Going further west on Devon, four years ago JCCWRP began to advocate for the elimination of the eyesore at the southeast corner of Devon & McCormick, a vacant and vandalized movie theater, car wash and parking lot that had stood blighted for over a decade. After extended discussions with elected officials and residents, 2 ½ years ago we convened a community meeting to gauge interest in advocating for improvement of the site. It was at that gathering that David St Pierre, the Executive Director of the Metropolitan Water Reclamation District (MWRD) which controlled the site, expressed a willingness to pursue our idea to make that location available to the Chicago Park District (CPD) for construction of a new park. After a subsequent community-wide meeting convened by Alderman Silverstein at which time there was nearly unanimous support for the park, plans were drawn up and earlier this year a groundbreaking and then later in the year a dedication took place, naming the park in memory of Bernard L. Stone, a fitting tribute to a longtime resident and leader in WRP and beyond.
Speaking of parks, Park 538 along Kedzie Ave between Devon and McCormick is being transformed into a Natural Area by the CPD, which is implementing a plan drafted by JCCWRP and championed by Alderman Silverstein.

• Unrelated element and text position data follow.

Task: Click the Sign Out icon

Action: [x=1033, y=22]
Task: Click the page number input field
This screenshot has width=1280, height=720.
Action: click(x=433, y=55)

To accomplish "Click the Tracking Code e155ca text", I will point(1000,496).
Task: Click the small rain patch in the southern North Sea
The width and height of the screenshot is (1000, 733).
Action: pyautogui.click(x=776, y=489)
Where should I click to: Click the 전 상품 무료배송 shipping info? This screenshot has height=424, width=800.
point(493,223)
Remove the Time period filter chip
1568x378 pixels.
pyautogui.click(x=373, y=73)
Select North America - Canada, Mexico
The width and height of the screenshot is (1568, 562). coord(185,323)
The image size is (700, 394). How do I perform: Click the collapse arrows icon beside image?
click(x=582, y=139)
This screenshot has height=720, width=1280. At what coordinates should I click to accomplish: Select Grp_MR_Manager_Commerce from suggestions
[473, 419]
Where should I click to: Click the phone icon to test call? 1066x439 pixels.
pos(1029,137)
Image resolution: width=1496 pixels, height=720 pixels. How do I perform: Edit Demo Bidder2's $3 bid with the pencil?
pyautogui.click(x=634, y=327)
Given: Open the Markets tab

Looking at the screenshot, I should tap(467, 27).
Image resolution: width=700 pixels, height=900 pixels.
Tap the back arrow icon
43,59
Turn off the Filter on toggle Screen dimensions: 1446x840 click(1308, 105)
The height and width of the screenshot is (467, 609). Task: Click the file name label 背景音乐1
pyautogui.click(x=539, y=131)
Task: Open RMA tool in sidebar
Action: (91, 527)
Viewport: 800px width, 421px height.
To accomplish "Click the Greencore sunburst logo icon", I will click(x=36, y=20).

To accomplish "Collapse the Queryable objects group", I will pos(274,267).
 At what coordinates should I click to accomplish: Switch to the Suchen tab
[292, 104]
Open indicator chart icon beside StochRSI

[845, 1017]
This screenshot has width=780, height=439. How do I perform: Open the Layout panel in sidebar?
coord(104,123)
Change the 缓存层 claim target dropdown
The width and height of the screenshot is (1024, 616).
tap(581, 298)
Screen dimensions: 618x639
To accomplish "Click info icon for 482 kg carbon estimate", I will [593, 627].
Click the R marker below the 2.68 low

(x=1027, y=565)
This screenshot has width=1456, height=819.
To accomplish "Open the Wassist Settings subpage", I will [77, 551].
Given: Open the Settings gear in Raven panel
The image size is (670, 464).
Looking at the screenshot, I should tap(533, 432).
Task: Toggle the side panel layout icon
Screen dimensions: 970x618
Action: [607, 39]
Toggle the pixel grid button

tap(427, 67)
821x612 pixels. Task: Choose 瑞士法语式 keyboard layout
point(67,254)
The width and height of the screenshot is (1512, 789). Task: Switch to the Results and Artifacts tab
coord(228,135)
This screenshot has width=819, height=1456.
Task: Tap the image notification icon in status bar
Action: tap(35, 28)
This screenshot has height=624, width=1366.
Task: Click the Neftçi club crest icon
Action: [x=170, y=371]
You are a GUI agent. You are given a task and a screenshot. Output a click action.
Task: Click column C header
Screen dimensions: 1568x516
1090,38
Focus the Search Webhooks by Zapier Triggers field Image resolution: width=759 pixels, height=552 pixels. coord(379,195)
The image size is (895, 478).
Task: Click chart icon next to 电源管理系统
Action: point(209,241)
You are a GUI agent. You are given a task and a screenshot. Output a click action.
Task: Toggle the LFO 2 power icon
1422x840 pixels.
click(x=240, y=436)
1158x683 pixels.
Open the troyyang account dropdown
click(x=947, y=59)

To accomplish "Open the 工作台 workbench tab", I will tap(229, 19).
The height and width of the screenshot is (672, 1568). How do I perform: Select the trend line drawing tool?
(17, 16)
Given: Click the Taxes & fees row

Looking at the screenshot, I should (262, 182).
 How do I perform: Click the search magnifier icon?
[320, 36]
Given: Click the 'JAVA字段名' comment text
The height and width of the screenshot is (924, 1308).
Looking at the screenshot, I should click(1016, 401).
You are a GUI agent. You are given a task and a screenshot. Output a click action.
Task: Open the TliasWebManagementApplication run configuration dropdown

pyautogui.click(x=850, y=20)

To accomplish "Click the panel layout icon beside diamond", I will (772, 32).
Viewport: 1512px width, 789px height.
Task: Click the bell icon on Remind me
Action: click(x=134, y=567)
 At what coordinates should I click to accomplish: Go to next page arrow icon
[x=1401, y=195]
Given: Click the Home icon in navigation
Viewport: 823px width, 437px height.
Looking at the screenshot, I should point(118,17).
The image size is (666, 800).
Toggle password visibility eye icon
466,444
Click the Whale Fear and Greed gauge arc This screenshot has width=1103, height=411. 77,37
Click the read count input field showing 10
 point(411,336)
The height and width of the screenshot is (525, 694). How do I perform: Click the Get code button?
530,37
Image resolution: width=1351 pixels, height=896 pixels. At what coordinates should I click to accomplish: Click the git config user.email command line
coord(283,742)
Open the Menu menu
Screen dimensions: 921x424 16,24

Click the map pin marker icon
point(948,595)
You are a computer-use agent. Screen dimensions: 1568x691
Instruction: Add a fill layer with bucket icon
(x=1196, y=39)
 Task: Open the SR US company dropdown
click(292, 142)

Look for continued work on the park during 2018, with completion in 2019. Another amenity for WRP and beyond.
JCCWRP has been a motivating force and active partner for expanded family programming at the JCC Bernard Horwich Center. The JUF/Federation Agency Liaison/Advisory Committee which we were instrumental in convening has become an important tool in the creation of an ongoing interagency work group, fostering working relationships that have resulted in joint programming and other coordinated activities.
With the encouragement and support of JUF/Federation, JCFS opened its new Knapp Center on Kedzie south of Pratt and is centralizing most of its operations in the neighborhood. JCC has announced the beginning of a process aimed at renovations at the Bernard Horwich Center. The new campus of Yeshiva Tiferes Tzvi on California South of Devon and the rehabilitation of the former site of the Ida Crown Jewish Academy/ATT building as a new home for Veitzener Cheder have further solidified the commitment to a growing WRP.
Just last month a video documentary, Driving West Rogers Park: Chicago’s Once and Future Jewish Neighborhood, produced and directed by our board member Beverly Siegel with the support of the Chicago Jewish Historical Society (CJHS) and JUF/Federation, spotlighted our advocacy work in WRP at a standing-room-only function commemorating the 40th anniversary of the CJHS. We expect to arrange additional showings and use these events to further build our constituency.
JCCWRP is a voluntary community organization with a small budget to meet our operational, staffing and programmatic needs. Funds are raised from individuals, organizations and JUF/Federation to sustain our work. I am pleased to report that our lead funders and a number of others have already committed their support for 2018. During the coming year we plan to launch a membership campaign to provide us with additional resources to fund new initiatives.
I feel very fortunate to be able to work with our excellent executive director Shalom Klein and our dedicated board of directors, to make a difference in Chicago’s flagship Jewish community.
Please share your thoughts with us. Let us know how you might want to become involved. Together let’s make 2018 another breakout year for JCCWRP!